Wien (OTS) - Schön, dass sich die Börsen über das Hunderte-Milliarden-Paket der US-Regierung freuen. Damit ist das US-Finanzsystem vor dem Zusammenbruch bewahrt worden. Und mit dem amerikanischen Banken wären - wegen der immensen Verflechtungen -auch in Europa und Asien die großen Institute in die Knie gegangen. Doch so unglaublich das Rettungspaket - ob der großen Zahl - anmutet:
Es genügt nicht. Wirkung wird dieses Paket nur dann zeigen, wenn vor allem in Europa ebenfalls Rettungsaktionen gestartet werden. Aber

nicht für das Banksystem, das viel stabiler dasteht als jenes der USA, sondern für die Konjunktur. Europa braucht ein stimulierendes Ankurbelungsprogramm für die

"reale Wirtschaft". Denn ein Schrumpfen der Wirtschaft hätte desaströse Auswirkungen. Nicht nur auf dem Arbeitsmarkt, mit deutlich steigenden Arbeitslosenzahlen, sondern auch im Sozialsystem. Die Pensionen sind nur sicher, wenn möglichst viele Menschen Arbeit haben. Das Gesundheitssystem detto.

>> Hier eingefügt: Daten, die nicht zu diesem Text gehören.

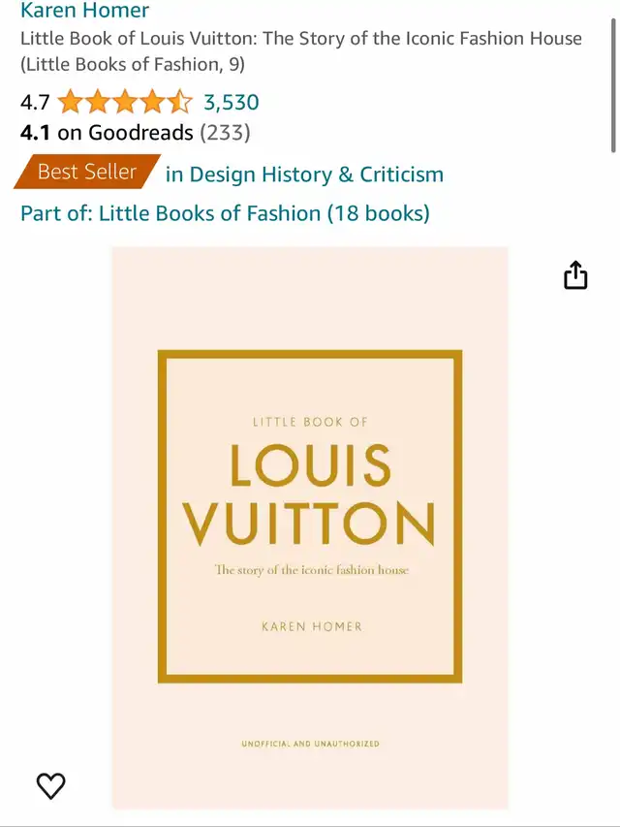Image resolution: width=620 pixels, height=827 pixels.
Task: Click the Little Book of Louis Vuitton title text
Action: pyautogui.click(x=301, y=51)
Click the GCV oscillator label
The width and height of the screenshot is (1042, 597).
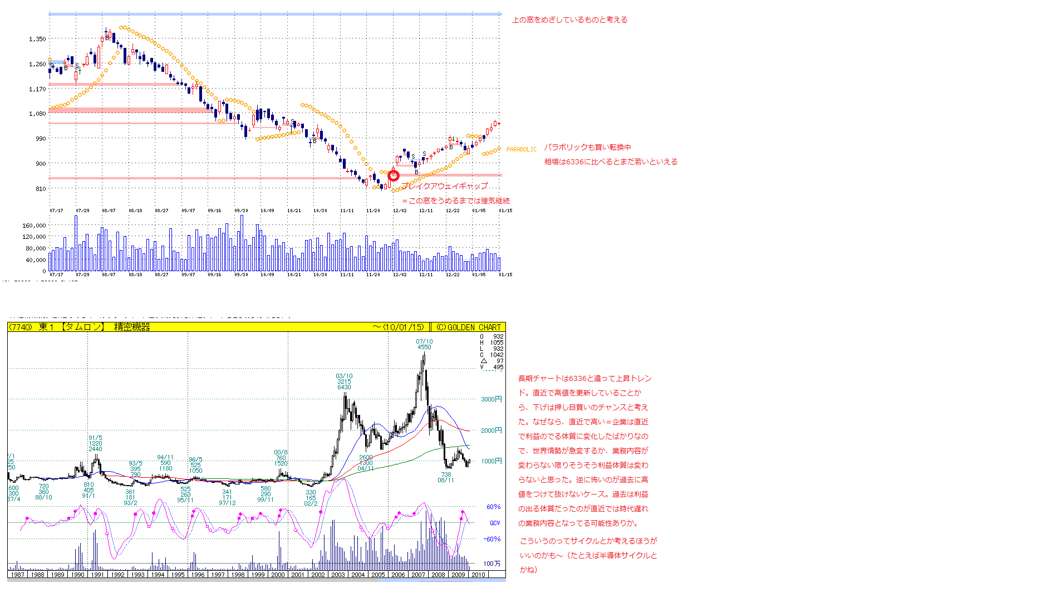tap(495, 523)
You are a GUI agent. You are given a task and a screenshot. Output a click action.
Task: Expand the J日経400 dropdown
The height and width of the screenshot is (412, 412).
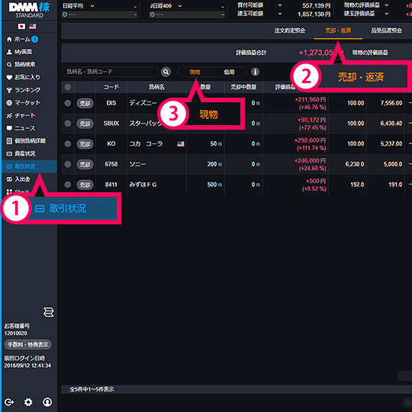click(180, 6)
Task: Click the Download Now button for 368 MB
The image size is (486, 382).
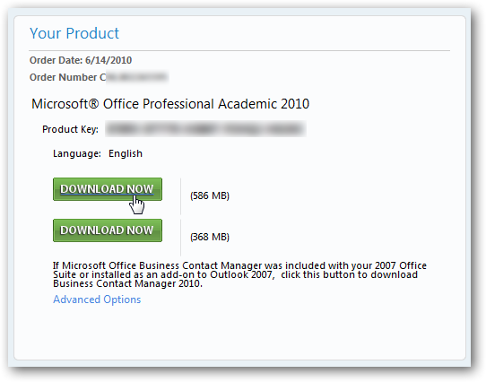Action: coord(108,230)
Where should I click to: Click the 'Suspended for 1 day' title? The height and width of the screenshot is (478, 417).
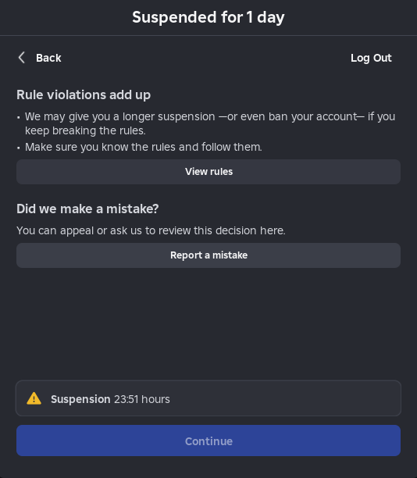(x=209, y=17)
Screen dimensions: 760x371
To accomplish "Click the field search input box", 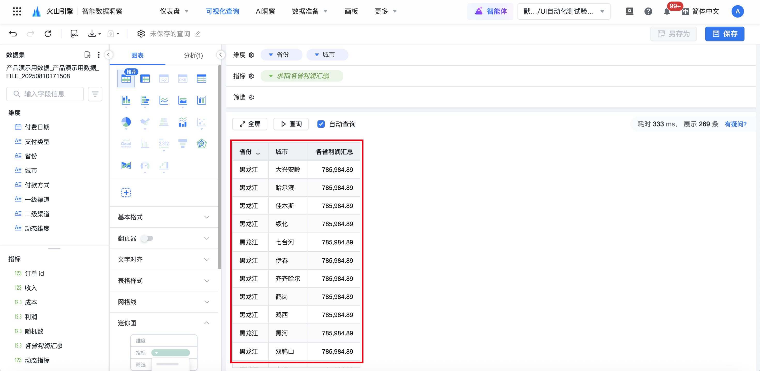I will [x=45, y=94].
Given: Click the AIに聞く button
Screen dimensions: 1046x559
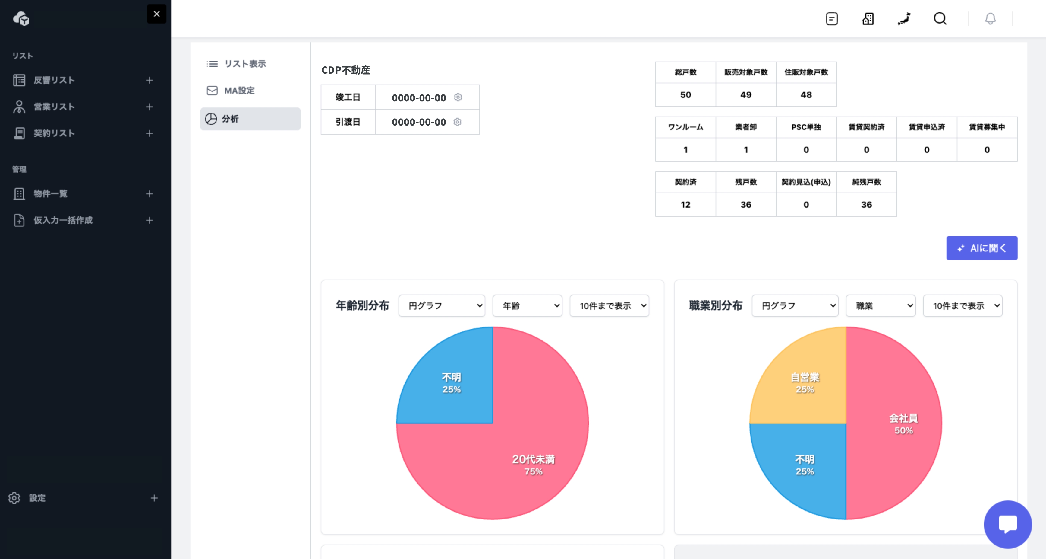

Wenn die heimische Regierung - übrigens als eine der ersten in Europa - von einem Konjunkturprogramm spricht, so ist dies richtig. Vor lauter Angst den Kopf in den Sand zu stecken, hat noch nie
geholfen.
Noch besser wäre es aber, wenn die SP und VP (ja, die beiden Parteien bilden immer noch eine Regierung) trotz Wahl das immense Problem gemeinsam angingen. Die getrennten Präsentationen der Vorschläge mögen wahltaktisch verständlich sein, wirtschaftspolitisch klug ist das nicht. Denn es brennt der Hut, wenngleich nicht so lichterloh wie in den USA.